Contract workers employed by Covalen, which provides content moderation and data labeling for Meta’s AI products, protested planned layoffs outside Meta offices in Dublin. Covalen previously warned 700 employees that jobs were at risk due to reduced demand. Many affected workers would receive no severance because they had been employed for less than two years, while others would receive only the minimum required under local labor laws: two weeks’ pay per year of employment. Workers voted to strike and marched to Meta’s nearby European headquarters, seeking double the current severance and some compensation for those below the two-year threshold. They also requested removal of a six-month cooldown period that restricts work on other Meta accounts after layoffs.
"We trained the bots. We did the grind. Now we're being left behind,"
"A large swath of the affected workers won't receive any severance because they've been employed for less than two years. The rest are being offered the minimum payout required under local labor laws-two weeks' pay for every year of employment-according to the Communications Workers' Union (CWU), whose members include Covalen employees."

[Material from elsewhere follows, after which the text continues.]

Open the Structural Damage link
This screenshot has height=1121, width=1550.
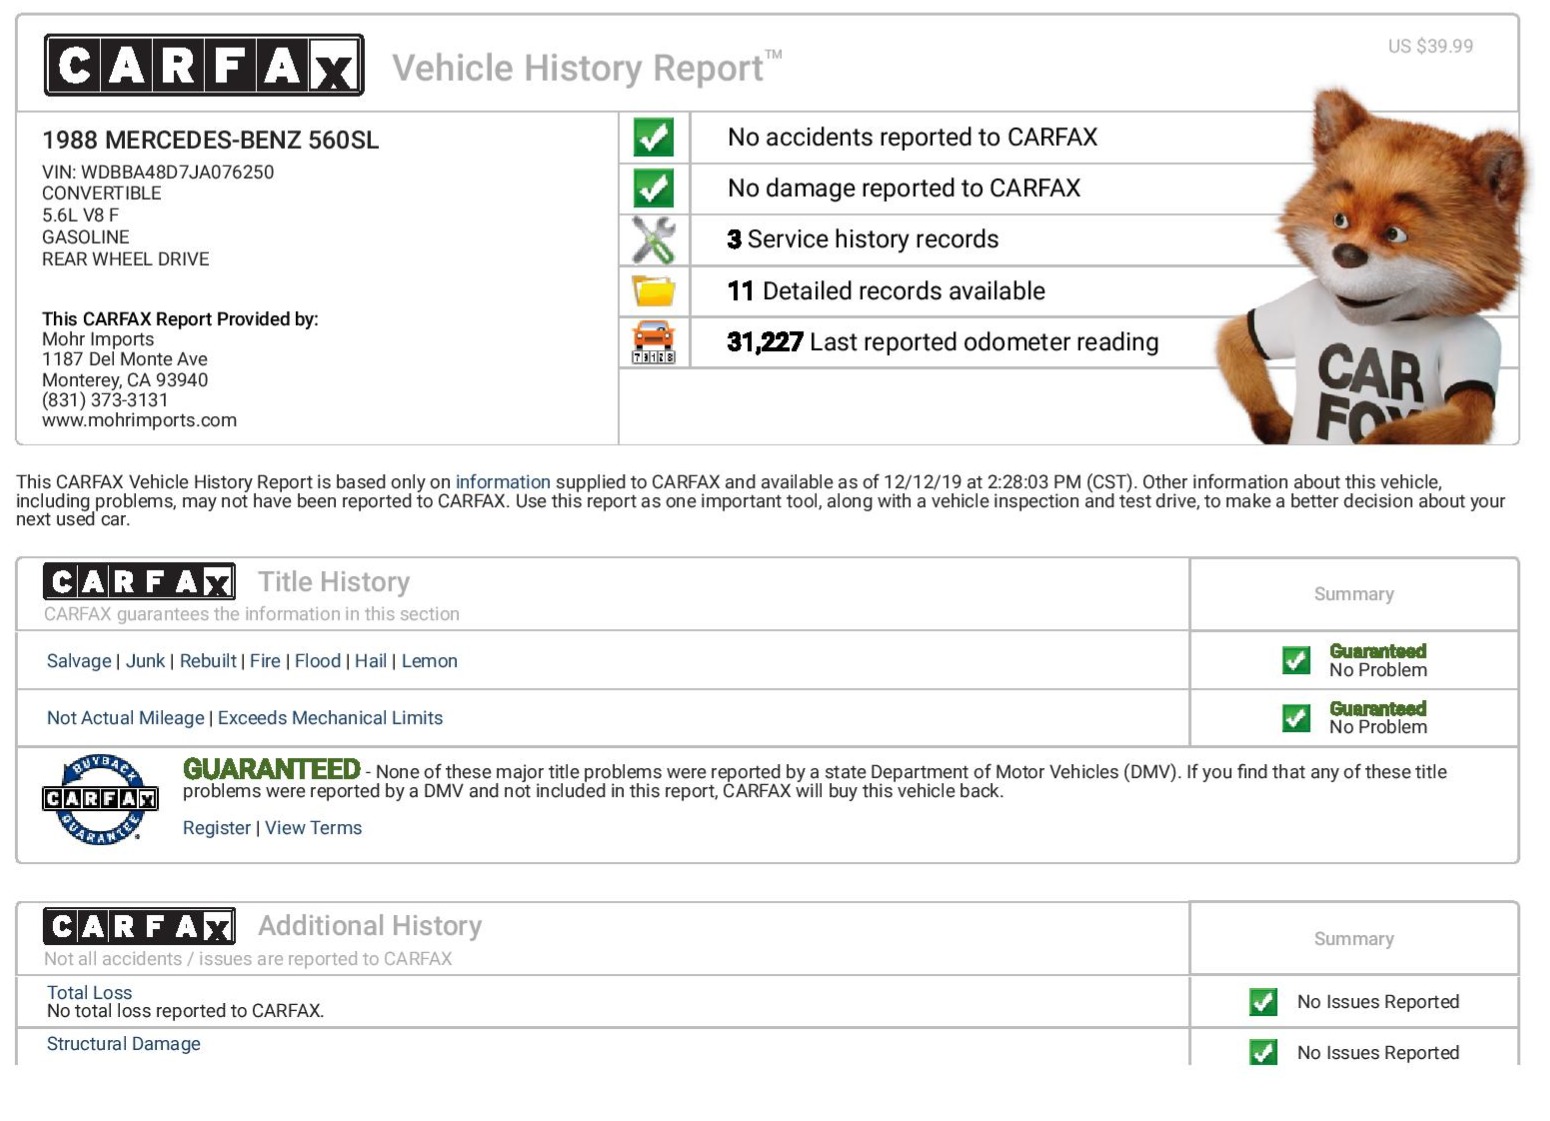[123, 1044]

"To try to compel Covalen into revising the severance package, workers voted to strike outside the company's corporate office, before marching to Meta's nearby European headquarters. According to John Bohan, an organizer at the CWU, Meta could use its leverage as an anchor client to pressure Covalen into offering its employees an enhanced severance package. The workers are asking for double what's currently being offered-and at least some form of payment for workers who don't meet the two-year threshold."
"The company could also release Covalen workers from a "cooldown period" preventing them from working on another Meta account for six months after being laid off, Bohan says. (Meta previously described the cooldown period to WIRED as an industry standard.)"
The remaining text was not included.